Tout un vocabulaire et une éducation, les riches, les pauvres, le travail, l'État, les syndicats, les partis, la droite, la gauche, le centre et les extrêmes, la grève, le piquet, l'intersyndicale...autant de choses auxquelles je ne comprenais rien. Je ne sais pas si je suis beaucoup plus malin aujourd'hui. Plus blasé, plus suspicieux, moins confiant, mais plus malin?..
Je me rappelle très mal cette époque, ces "grandes vacances" venues trop tôt, cette anomalie dans la continuité habituelle ("Papa, regarde, ya le maître à la manif'"), on me confiait aux grands parents paternels, dans le village de 600 âmes à 14 km de "la ville", soit à l'autre bout du monde.
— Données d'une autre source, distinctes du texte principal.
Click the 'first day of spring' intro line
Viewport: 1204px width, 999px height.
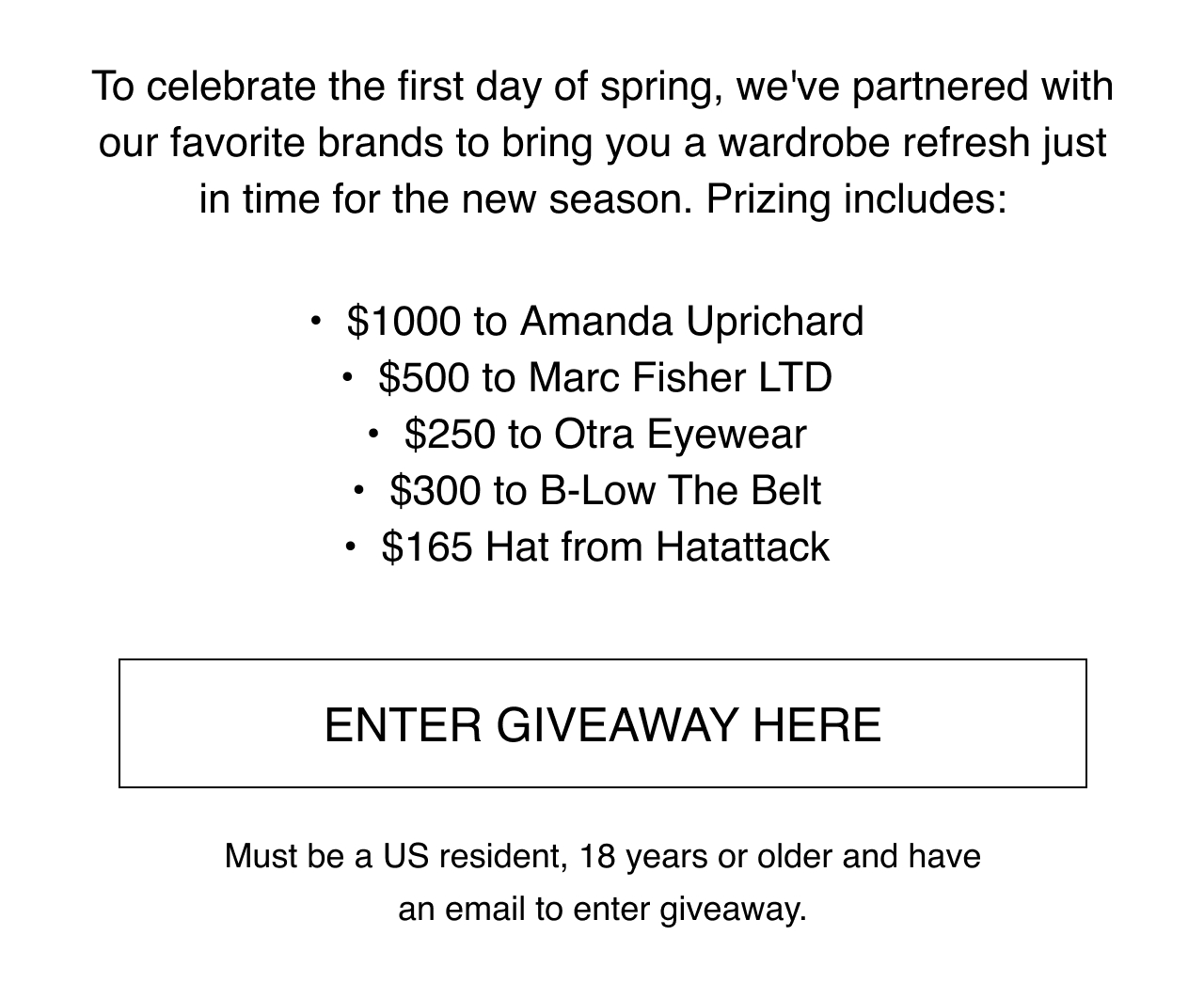(x=602, y=87)
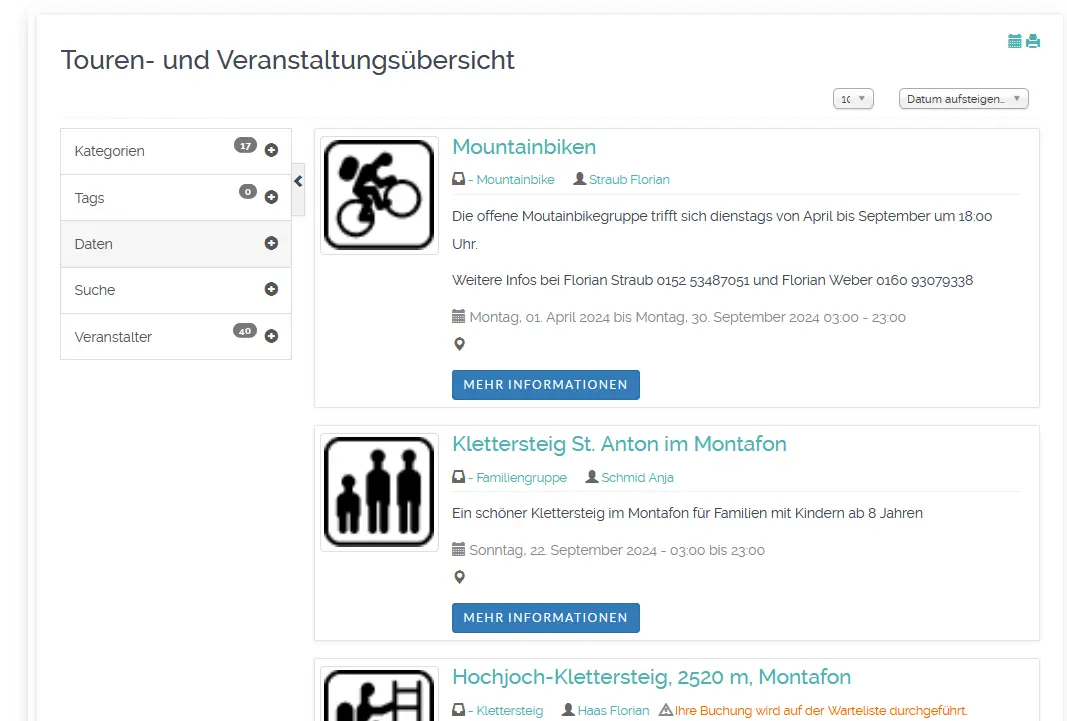The width and height of the screenshot is (1067, 721).
Task: Expand the Tags filter plus icon
Action: (271, 197)
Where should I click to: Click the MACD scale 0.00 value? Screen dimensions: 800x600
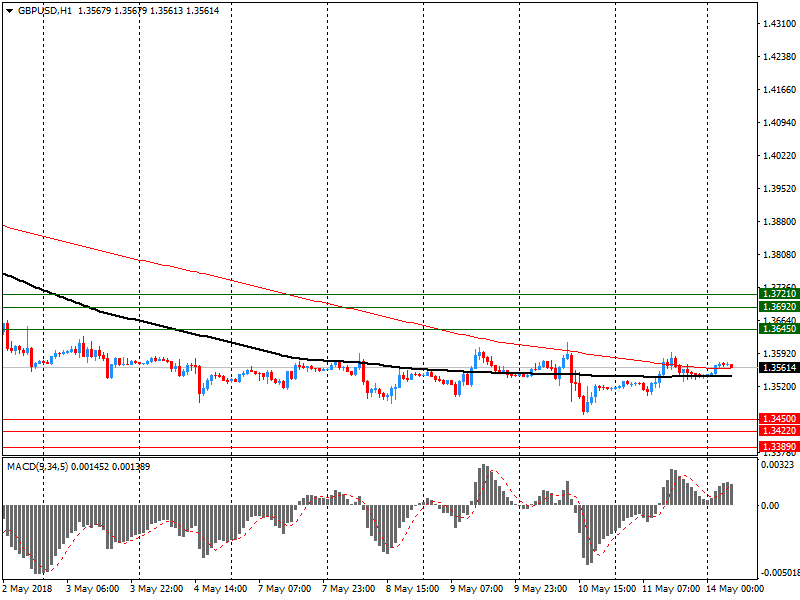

Rien ne pouvait nous y atteindre.
Les vignerons n'étaient pas en grève. Ils descendaient bien "sur les Allées Paul Riquet", pour faire du nombre, pour montrer que le seul vin qui valait le coup, c'était le rouge. On tolérait le rosé, mais tout juste. Mais ils n'allaient pas venir tous les jours non plus.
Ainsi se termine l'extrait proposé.